Kale is the most honest winter vegetable the garden has to offer. While most beds lie empty and brown in November, it stands there strong and green and can be harvested fresh through snow and frost. Hardly any vegetable is so winter-hardy and at the same time so rich in vitamins.
Many myths surround one detail: does kale really need frost to taste good? The short answer is that there is something true in it. This article explains what actually happens with the cold stimulus, and shows how to grow kale from planting to winter harvest.
Why frost makes it sweet
The core of the old gardener's wisdom holds. When it turns cold, the plant converts part of its stored starch into sugar. The sugar acts like an antifreeze and lowers the freezing point in the cells. As a pleasant side effect the leaf then tastes milder and sweeter, less bitter.
The subtlety matters: what is needed is not the one hard frost but sustained cold. Several cool weeks in late autumn are already enough. Modern varieties are bred milder anyway. So you do not have to wait for the first freezing day, but a few cold nights do the flavour good.
Growing: plant early, leave standing long
Kale is a long crop. It is sown from May, the young plants set out in June or July with plenty of space, because the plants grow large and heavy. A firm, nutrient-rich soil and a sunny spot are ideal. As with all cabbages, a thought-through crop rotation helps, so that no cabbage diseases build up in the soil.
Why kale is worth it
- Harvests all winter
A single plant stands from November into March and keeps supplying fresh leaves. No storage needed, you harvest when you cook.
- Grows on from below
Harvest the lower leaves and the plant grows on at the top. That way you crop the same stem for months.

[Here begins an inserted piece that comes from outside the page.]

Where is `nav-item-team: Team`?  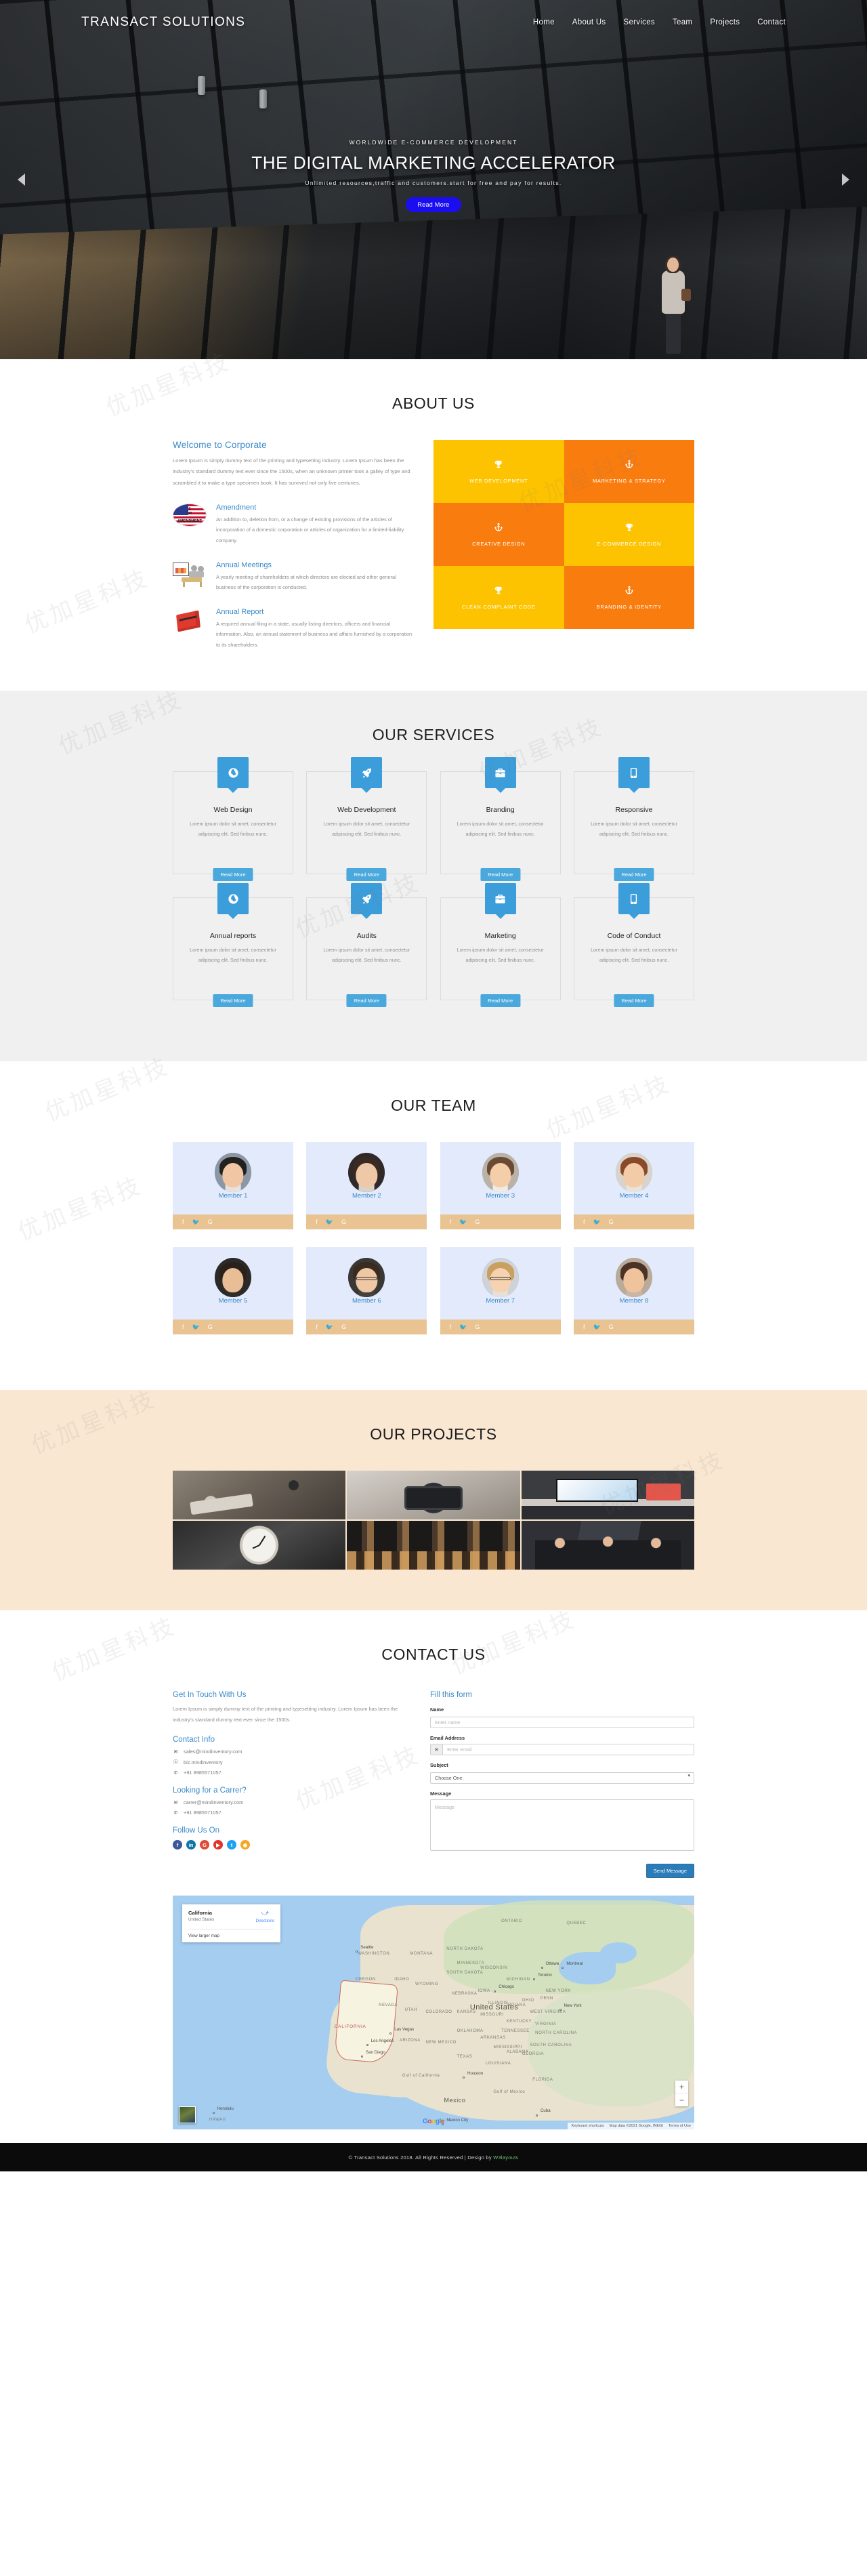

- Green or red, tall or low
Besides the classic green there are decorative red varieties and low ones that fit a pot too. Red varieties are an eye-catcher as well.
- Robust and easy-care
Once established, kale needs little. Its greatest enemy is not the winter but the cabbage white in summer.
How you grow kale
Sow from May
Sow into a seedbed or pots. Kale germinates reliably and grows briskly into sturdy young plants.
Plant in June or July
Set into firm, nutrient-rich soil 50 centimetres apart. The plants grow large, give them space.

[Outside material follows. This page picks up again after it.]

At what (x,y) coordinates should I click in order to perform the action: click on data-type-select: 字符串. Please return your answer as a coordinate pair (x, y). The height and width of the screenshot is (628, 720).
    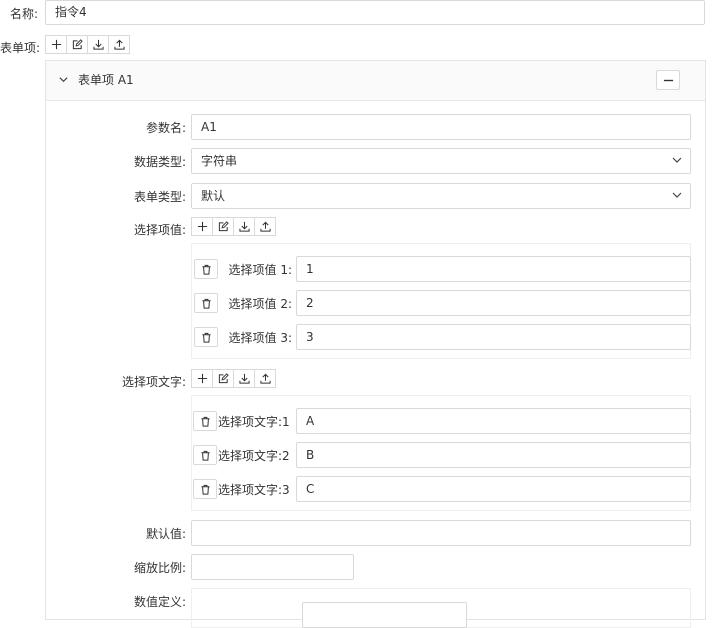
    Looking at the image, I should click on (441, 161).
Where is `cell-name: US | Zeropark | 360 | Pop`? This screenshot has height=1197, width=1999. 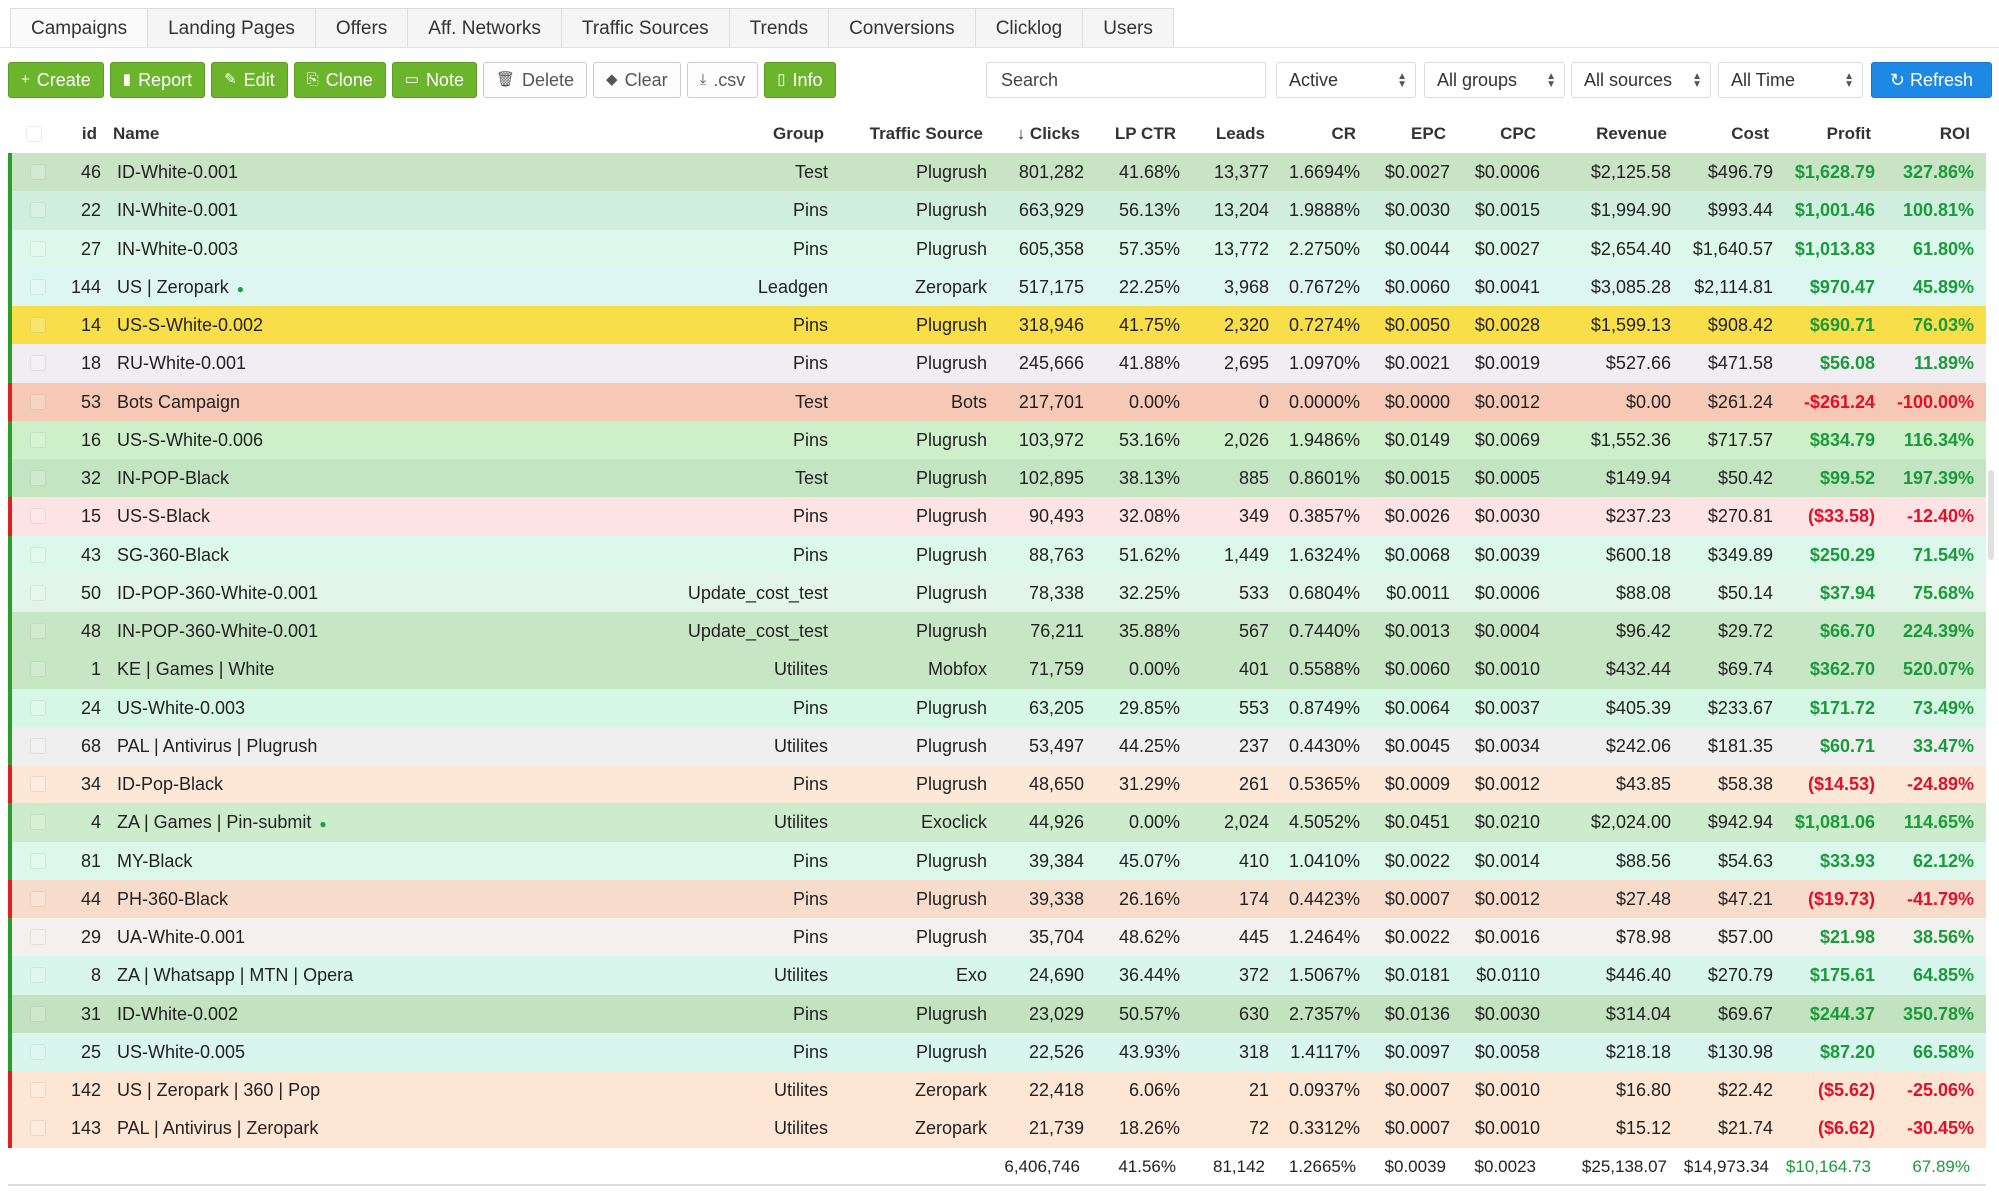 cell-name: US | Zeropark | 360 | Pop is located at coordinates (218, 1090).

Protect from the cabbage white in summer
A fine net keeps off the butterflies, whose caterpillars otherwise strip the leaves bare. More on it in Protecting cabbages.

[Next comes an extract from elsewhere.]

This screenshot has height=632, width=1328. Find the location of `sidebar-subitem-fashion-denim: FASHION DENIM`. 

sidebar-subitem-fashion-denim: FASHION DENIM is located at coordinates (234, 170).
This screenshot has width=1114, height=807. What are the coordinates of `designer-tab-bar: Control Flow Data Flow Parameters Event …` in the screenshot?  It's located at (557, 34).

Harvest from November, from below
From the first cool weeks pick the lower leaves. The plant grows on at the top and keeps supplying into March.
Plant early, leave standing long, harvest from below. And a few cold nights make it sweet, all by themselves.
The core rule for kale
Frequently asked questions
Does kale really need frost to taste good?
At heart yes, but not the one hard frost. Cold makes the plant convert starch into sugar, which makes the leaves milder and sweeter. Several cool weeks in late autumn are already enough, and modern varieties are milder anyway.
When do you plant and when harvest kale?
It is sown from May, planted in June or July. It is harvested from November all through winter into March. Kale is a long crop that stands in the bed for months and keeps supplying more.
How do you harvest kale correctly?
From the bottom up and never the whole plant at once. Pick the lower, full-grown leaves and leave the middle standing. From it new leaves keep coming, so you crop the same plant for months.
Is kale winter-hardy?
Yes, kale is one of the most winter-hardy vegetables there is and survives frost and snow easily. You can harvest it fresh from the bed in sub-zero temperatures. Only with deeply frozen leaves better wait until they have thawed again.
Why do my kale leaves get holes in summer?
Those are usually the caterpillars of the cabbage white, the most important pest on kale. A fine protective net over the bed keeps the butterflies off and is the simplest protection. Egg clusters picked off the underside of the leaves help as well.